Pero como en Cataluña nos va el mambo y nos gusta eso de ponernos palos en las ruedas, los juzgados catalanes han anunciado su decisión sobre el 25% de castellano en las aulas con un documento en catalán repleto de errores ortográficos. ¡Viva! ¿Será recochineo? Sea lo que sea, estos detalles dan fuerza a las reivindicaciones monolingües de los independentistas, cuyos representantes vuelven a la carga con la matraca de la desobediencia, aunque algunos de ellos bien que llevan a sus hijos a colegios multilingües.
Ha tenido que salir el presidente de la sala de lo Contencioso a pedir “sinceras disculpas” por los más de 100 gazapos del auto, entre los que figuran ausencia de acentos, letras que faltan o sobran y pifias de concordancia más habituales del traductor automático que de alguien con estudios, como se presupone que los tienen quienes trabajan en el TSJC y escriben esos documentos. Como de costumbre, se achaca este hecho a un “muy desafortunado error humano que bla, bla, bla…”. Tremendo. Como también lo es escuchar a ciertos miembros del Govern expresarse en castellano. De vergüenza ajena. Pero ellos no se disculpan –viven felices en su ignorancia–, al contrario. Presumen de idiomas y de másteres mientras escupen culebras sin darse cuenta de que hacen el ridículo en cada comparecencia cuando se les pide que respondan en español.
No obstante, estos dos ejemplos vienen a confirmar el fracaso de la inmersión: salvo que se tenga especial interés por la lengua, ni se habla bien el catalán ni se habla bien el castellano. Sus promotores defienden que es una herramienta de cohesión, y podría serlo, pero está diseñada para todo lo contrario: para excluir, para crear una identidad distinta de la española. Recordemos que la lengua es el pilar del nacionalismo catalán, por cuanto es sobre lo que construye su relato de diferenciación con el resto de los ciudadanos del país. Los gazapos del TSJC y las equivocaciones de los representantes políticos conducen al mismo camino: son un reflejo de que el modelo no se sostiene por ningún lado y que hay que cambiarlo, comenzando por un bilingüismo fijado por ley. A partir de aquí, que cada centro lo adapte en función de su realidad, si es que hay consenso para ello.

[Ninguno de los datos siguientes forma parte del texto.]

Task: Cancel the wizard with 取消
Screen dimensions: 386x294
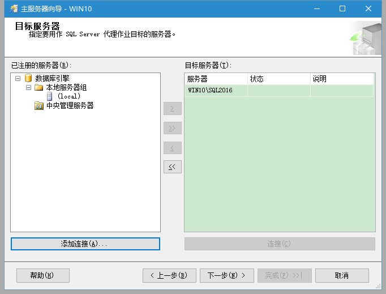Action: pyautogui.click(x=341, y=275)
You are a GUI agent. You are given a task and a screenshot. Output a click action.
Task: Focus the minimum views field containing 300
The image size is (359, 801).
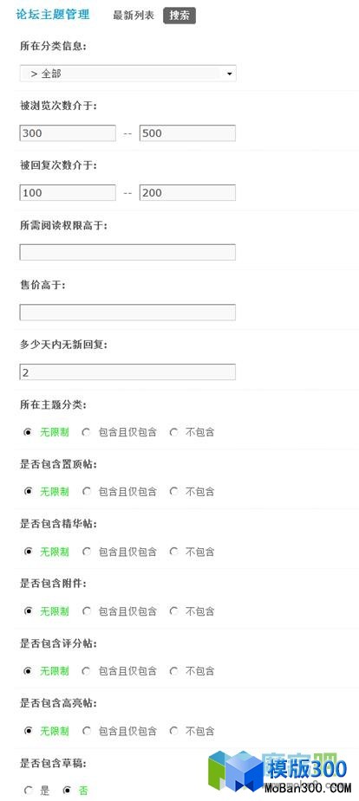coord(68,133)
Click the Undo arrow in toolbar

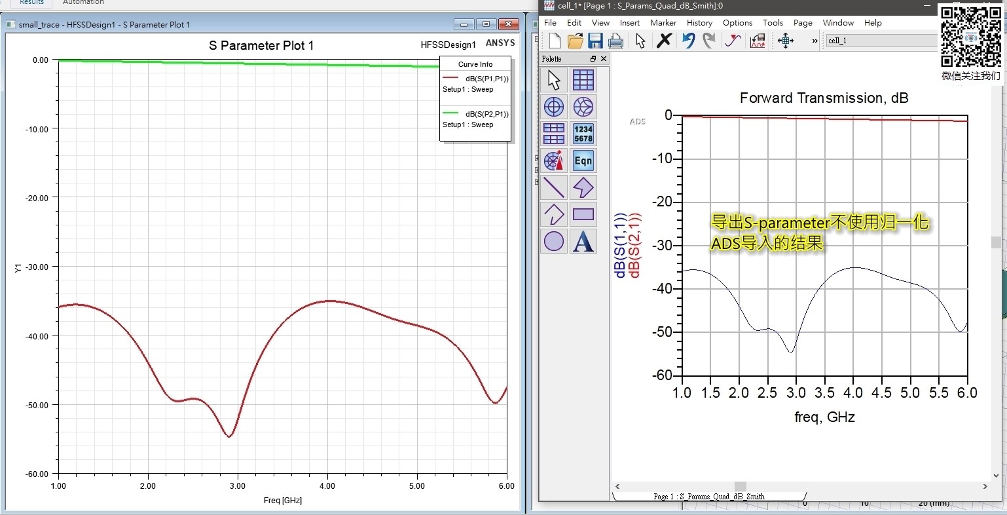point(688,41)
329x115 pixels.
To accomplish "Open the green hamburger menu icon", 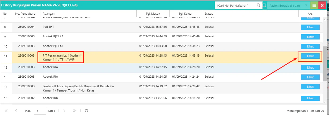I will point(314,5).
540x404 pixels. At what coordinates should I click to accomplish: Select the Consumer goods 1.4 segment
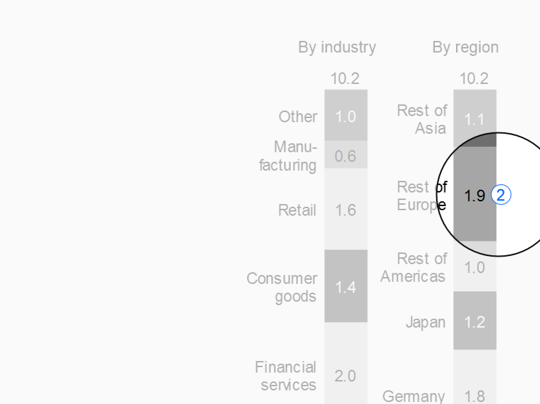pos(346,286)
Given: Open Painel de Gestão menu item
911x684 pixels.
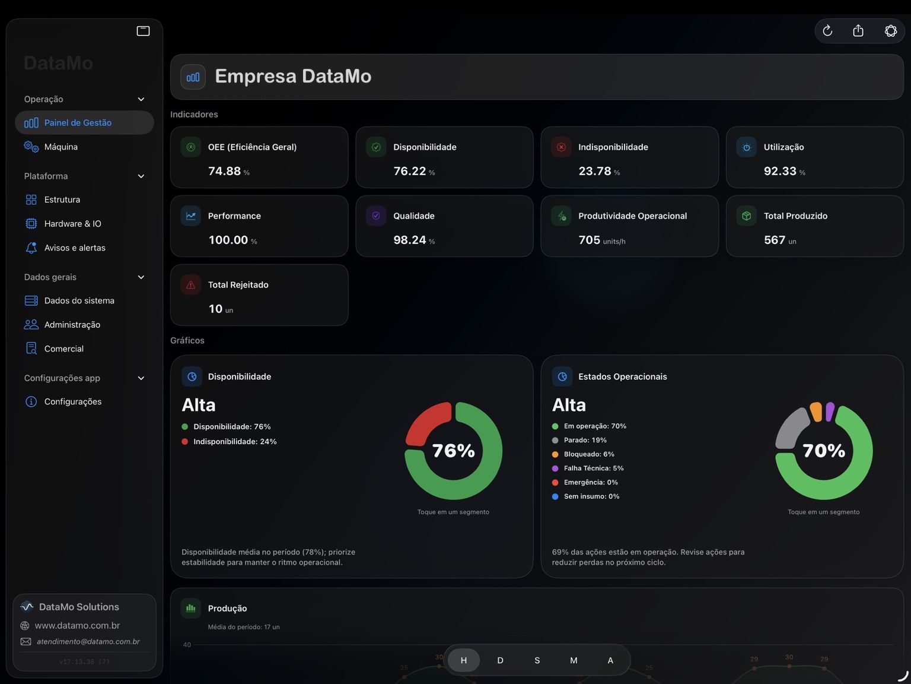Looking at the screenshot, I should [x=78, y=123].
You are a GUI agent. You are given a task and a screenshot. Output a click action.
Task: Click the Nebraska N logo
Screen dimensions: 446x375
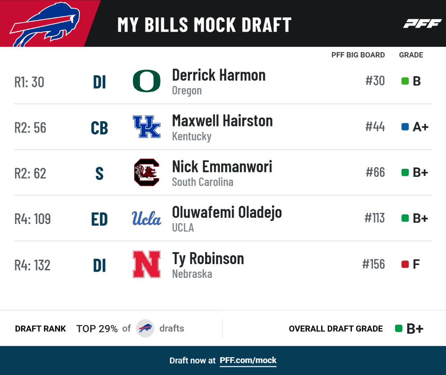[x=146, y=264]
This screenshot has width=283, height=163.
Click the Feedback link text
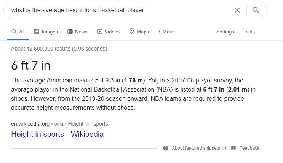pos(249,148)
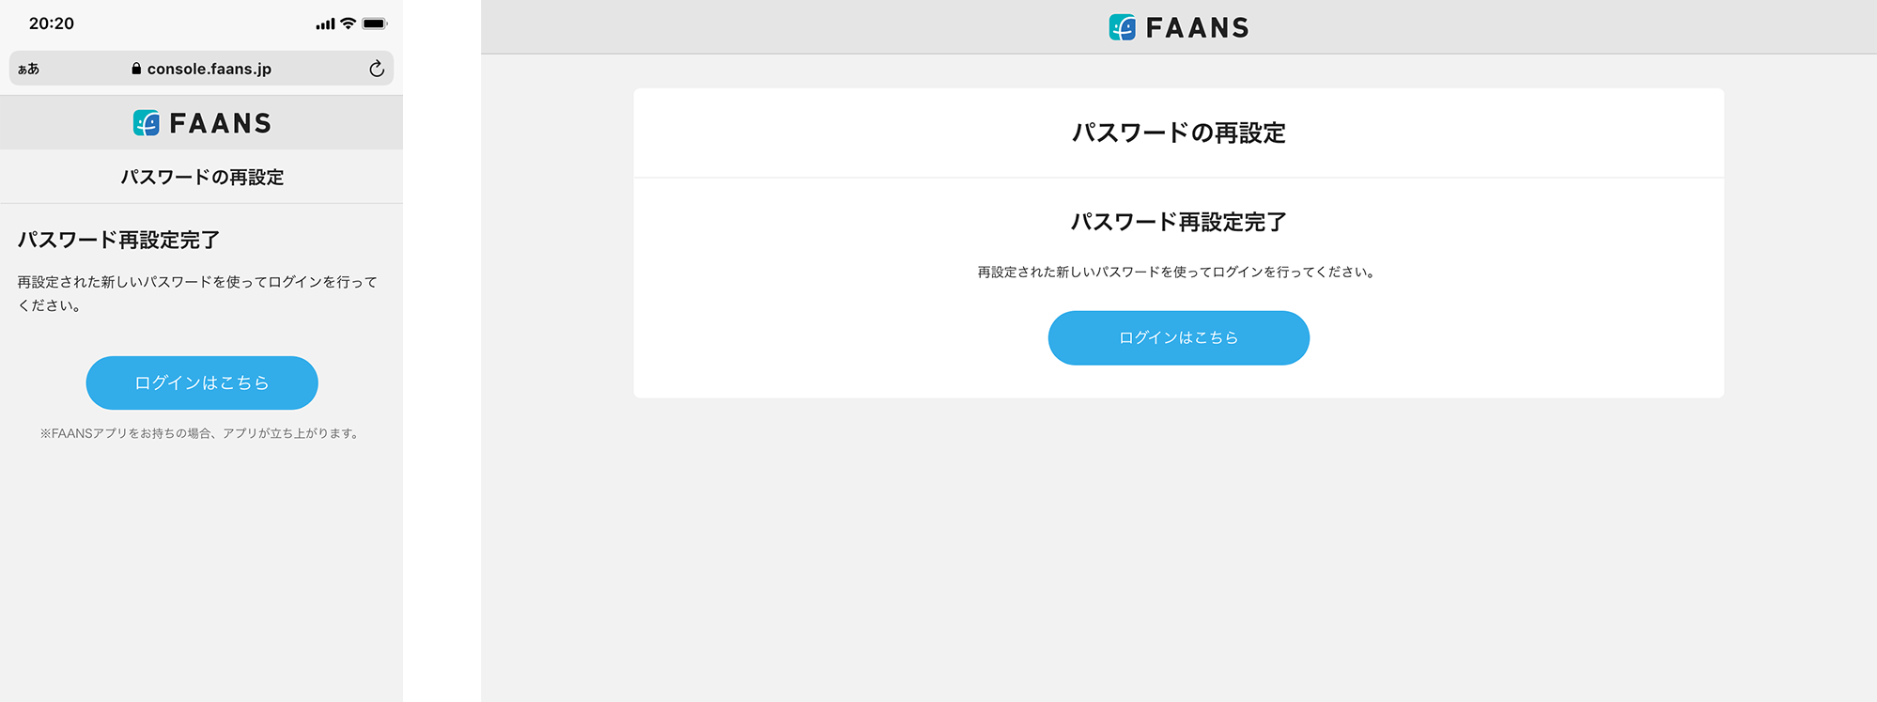Click the FAANS logo on desktop header
Image resolution: width=1877 pixels, height=702 pixels.
click(1177, 27)
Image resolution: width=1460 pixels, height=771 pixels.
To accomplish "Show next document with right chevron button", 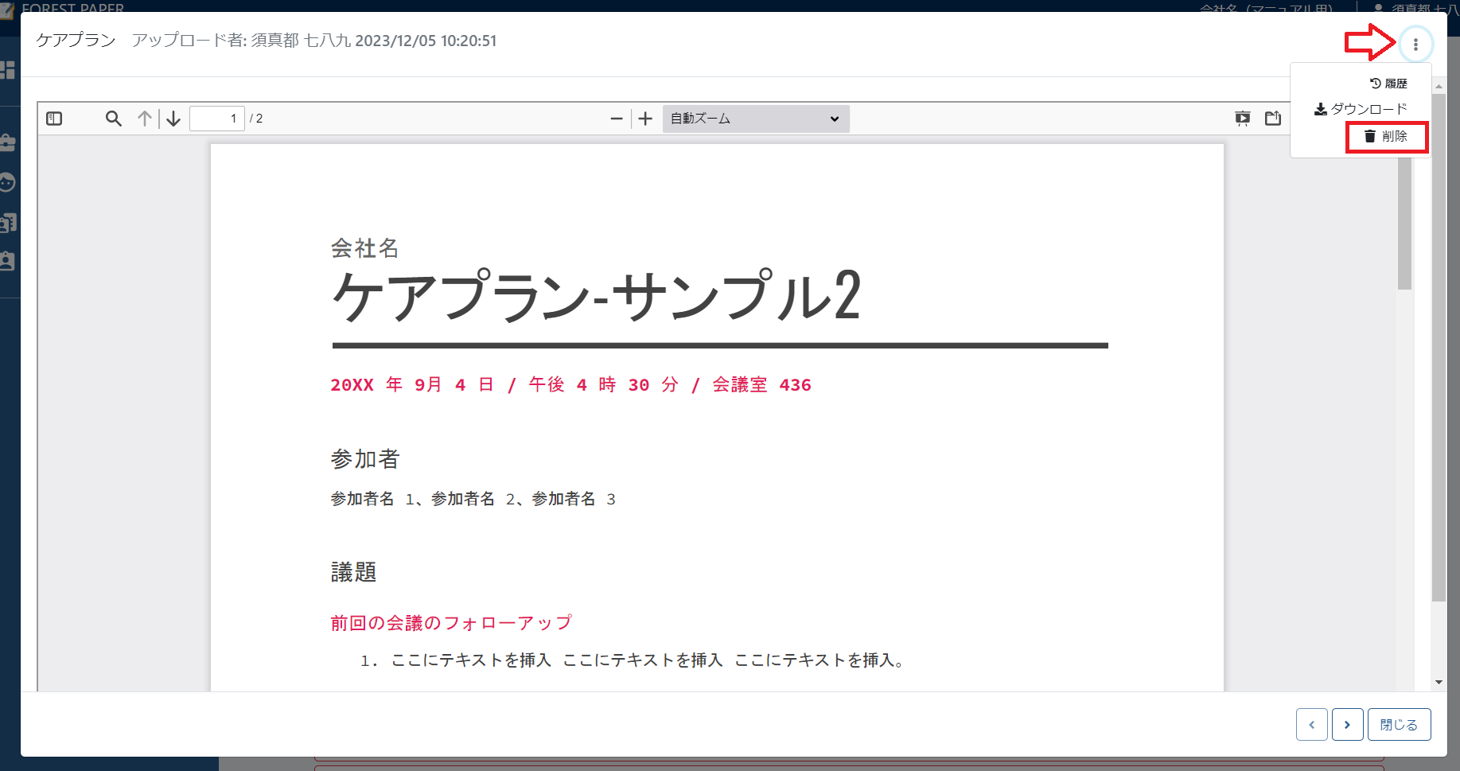I will coord(1347,725).
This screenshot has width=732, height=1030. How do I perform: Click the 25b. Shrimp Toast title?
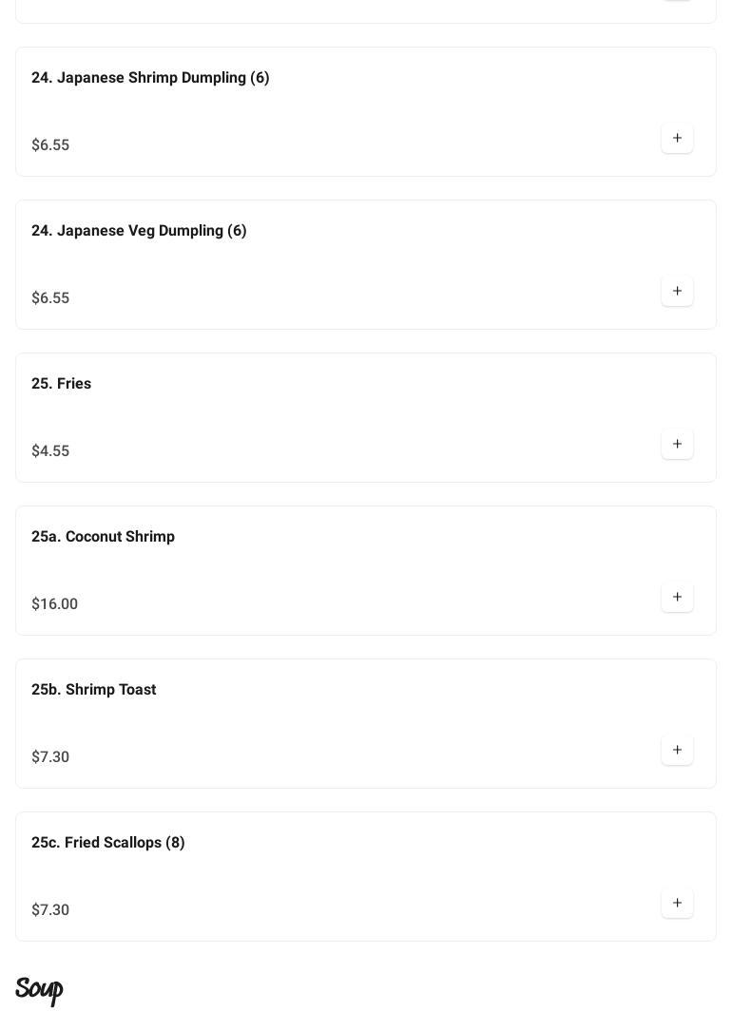[93, 690]
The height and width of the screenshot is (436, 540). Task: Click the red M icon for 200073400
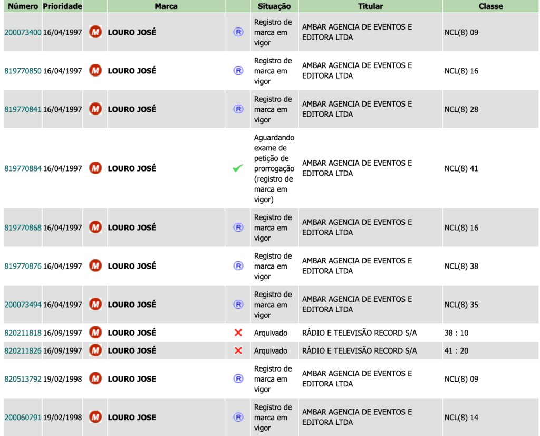tap(95, 32)
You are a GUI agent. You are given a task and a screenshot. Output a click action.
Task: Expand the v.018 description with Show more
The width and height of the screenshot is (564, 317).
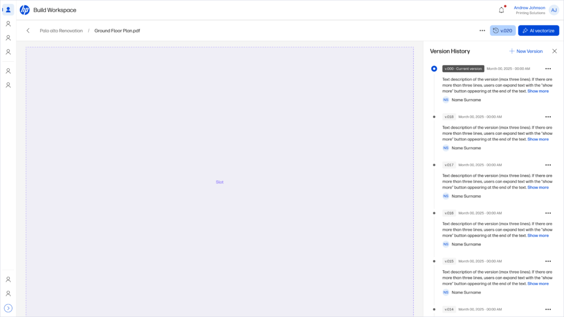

Por ello, más que nunca, hay que agradecer a los valientes que llevan años luchando por el bilingüismo en las escuelas y que han visto recompensada su tenacidad con esta decisión judicial. Pero no hay que bajar la guardia. No solo basta con asegurar la enseñanza de ambos idiomas, sino que hay que hacerlo de manera –y con los docentes adecuados– que el aprendizaje sea tal. Esa será la siguiente batalla.